Procedure and materials

As in Experiment 1, participants learned that they would take part in two unrelated studies that dealt with the enjoyment factor of classical computer games and impression formation. Then, participants played either Lemmings as the prosocial video game, Tetris as the neutral video game, or Lamers as the antisocial video game for 10 min. Lamers is the aggressive version of Lemmings: all creatures must be killed and the goal is that no one reaches the exit. Greitemeyer and Osswald (2010) showed that the content of Lamers was perceived as being more antisocial than the content of Tetris and Lemmings, respectively. In addition, there were no differences among the video games in terms of general mood and arousal.

After playing the video game, participants read an adapted vignette with the title: “Dieter Bohlen robbed.” This vignette appeared on the twentieth of December, 2006, on the Internet website of “Der Tagesspiegel.” The vignette read:

On the eleventh of December, 2006, two men entered Dieter Bohlen’s villa and fettered the 53 year-old and his 23 year-old girlfriend. After the robbers forced him to give them 60.000 Euro, they fled. The music producer could free himself and alarmed the police. Not even two hours after the crime had happened, Bohlen was interviewed by tabloid “Bild” and TV network RTL. Answering the question why he had so much money in his villa, Bohlen said he was about to make some purchases.

Schadenfreude was assessed as in Experiment 1. In addition, among other items, participants indicated how empathetic they felt toward Dieter Bohlen. The order in which schadenfreude and empathic concern was assessed was varied but did not affect our main findings. Finally, the same video game ratings were employed as in Experiment 1. All items were assessed on scales ranging from 0 (not at all) to 6 (absolutely).

Results and Discussion

The manipulation checks were successful: The prosocial video game was perceived as being more prosocial (M = 3.20, SD = 2.09) than the neutral video game (M = 1.32, SD = 1.80) and the antisocial video game (M = 0.65, SD = 1.14), F(2, 56) = 11.79, p < .001, η2 = .30. Moreover, the antisocial video game was perceived as being more antisocial (M = 3.55, SD = 2.06) than the neutral video game (M = 1.79, SD = 2.18) and the prosocial video game (M = 1.60, SD = 1.79), F(2, 56) = 5.72, p < .01, η2 = .17.

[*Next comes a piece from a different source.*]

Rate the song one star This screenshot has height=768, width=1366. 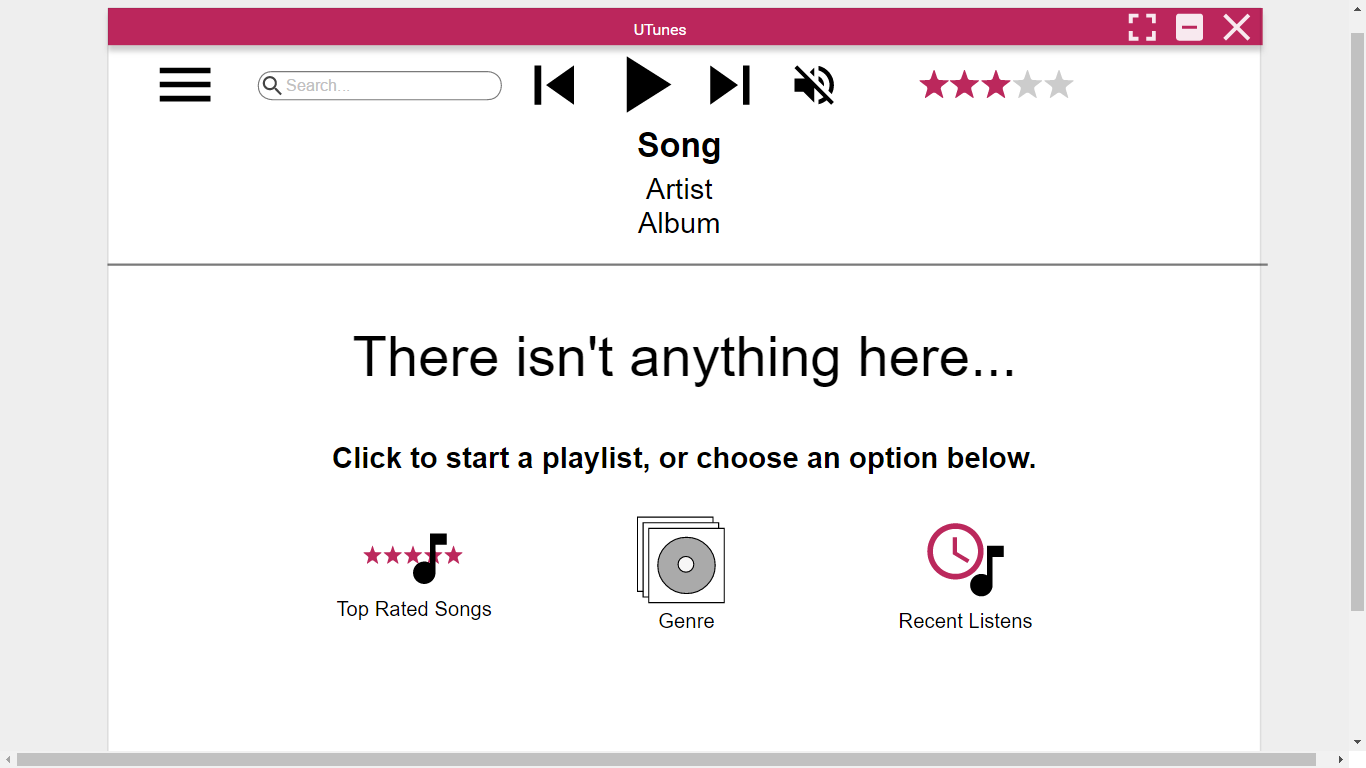tap(934, 85)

Table 1 reports means and standard deviations for the responses to the Dieter Bohlen vignette. With regard to schadenfreude, a contrast analysis in which the prosocial condition was compared to the neutral and the antisocial condition revealed the expected significant pattern that playing a prosocial video game decreased reported schadenfreude, t(56) = 2.06, p < .05. In contrast, playing an antisocial video game did not increase schadenfreude when compared to the neutral video game condition, t(56) = 0.38, p = .71.

emo-10-6-796-tbl1a.gifMeans and Standard Deviations for Responses to the Dieter Bohlen Vignette as a Function of Type of Video Game (Experiment 2)*

With regard to empathic concern toward Dieter Bohlen, when contrasting the prosocial condition with the neutral and the antisocial condition, playing a prosocial video game significantly increased empathic concern, t(56) = 2.24, p < .05. In contrast, playing an antisocial video game did not affect empathic concern when compared to the neutral video game condition, t(56) = 0.30, p = .76. Empathic concern was not significantly related to schadenfreude, r(59) = .16, p = .23.

Among the video game conditions, the perceived difficulty of the video games was relatively similar, F(2, 56) = 1.50, p = .23, η2 = .05. In contrast, liking of the video games significantly differed, F(2, 56) = 6.22, p < .01, η2 = .18: Liking of the antisocial video game (M = 2.30, SD = 1.78) was lower than liking of the prosocial (M = 4.05, SD = 1.43) and the neutral video game (M = 3.84, SD = 1.89). However, when we controlled for liking of the video game, perceived difficulty of the video game, prosocial content, aggressive content, and participant sex, type of video game (dummy coded: prosocial = 1, neutral and antisocial = 2) still significantly predicted schadenfreude, β = .34, t(52) = 2.24, p < .05, whereas none of the other predictors were significantly associated with schadenfreude, all βs < .23, all ts < 1.43, all ps > .16. In contrast, type of video game did not significantly predict empathy, β = −.18, t(52) = 1.21, p < .23, when controlling for the same variables. Aggressive content was a significant predictor, β = −.28, t(52) = 2.07, p < .05, whereas all other predictors were not significantly associated with empathy, all βs < .22, all ts < 1.57, all ps > .12.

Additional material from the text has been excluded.